The Java virtual machine stack is a memory model that describes the running process of Java methods. 
The Java virtual machine stack will create an area called "stack frame" for each Java method that is about to run. This area is used to store some information that the method needs during the running process, including:

1. The local variable table 
   stores basic data type variables, reference type variables, and returnAddress type variables.
2. operand stack
3. dynamic link
4. Method export information
5. Wait

When a method is about to be executed, the Java virtual machine stack will first create a "stack frame" for the method in the Java virtual machine stack. The stack frame contains the local variable table, operand stack, dynamic link, method exit information, etc. When the method needs to create a local variable during the running process, the value of the local variable is stored in the local variable table of the stack frame. 
When this method is executed, the stack frame corresponding to this method will be popped off the stack and the memory space will be released.
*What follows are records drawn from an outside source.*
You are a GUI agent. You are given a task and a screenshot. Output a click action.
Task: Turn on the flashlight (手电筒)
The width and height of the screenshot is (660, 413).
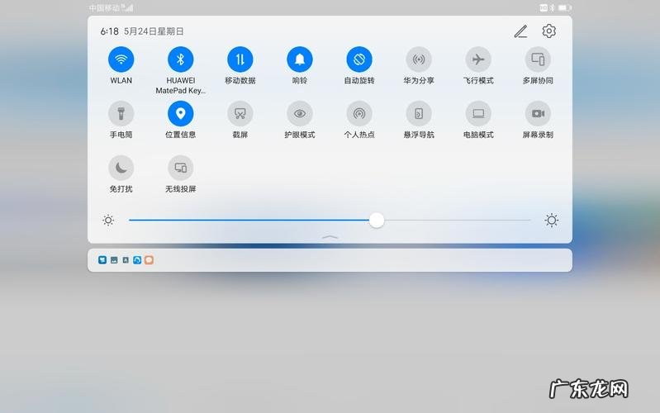(121, 114)
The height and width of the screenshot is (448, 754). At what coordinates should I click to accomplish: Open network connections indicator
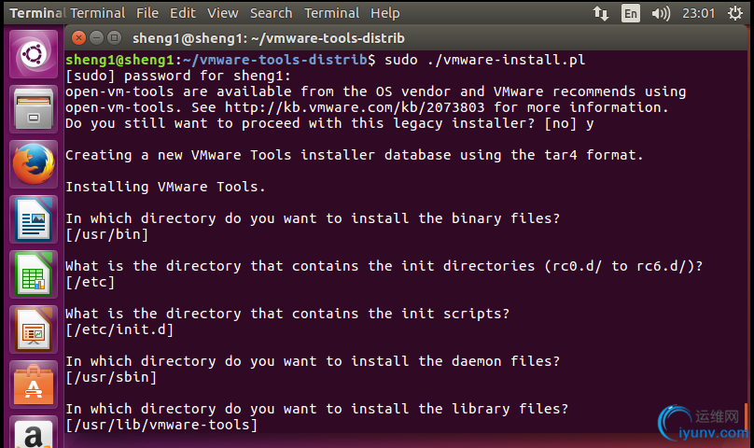tap(600, 13)
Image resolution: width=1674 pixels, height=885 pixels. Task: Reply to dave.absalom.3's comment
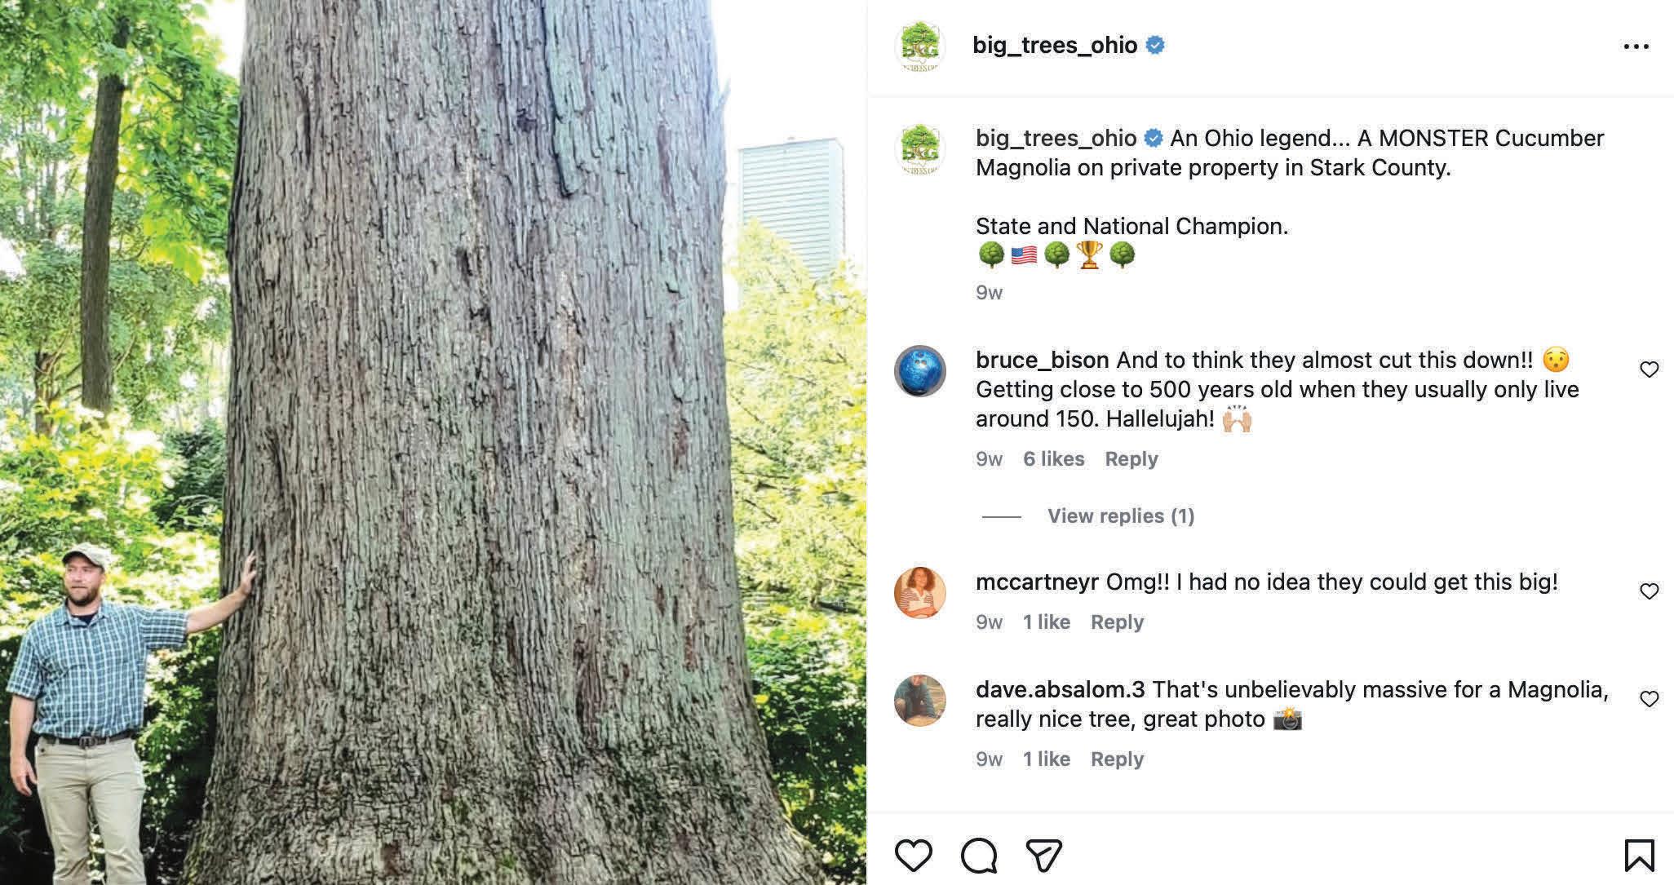point(1117,759)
Note: People often say that Java's memory space is divided into "stack" and "heap". The stack stores local variables and the heap stores objects. 
This sentence is not entirely correct! The "heap" here can be understood in this way, but the "stack" here only represents the local variable table part of the Java virtual machine stack. The real Java virtual machine stack is composed of stack frames, and each stack frame has: local variable table, operand stack, dynamic link, method exit information. 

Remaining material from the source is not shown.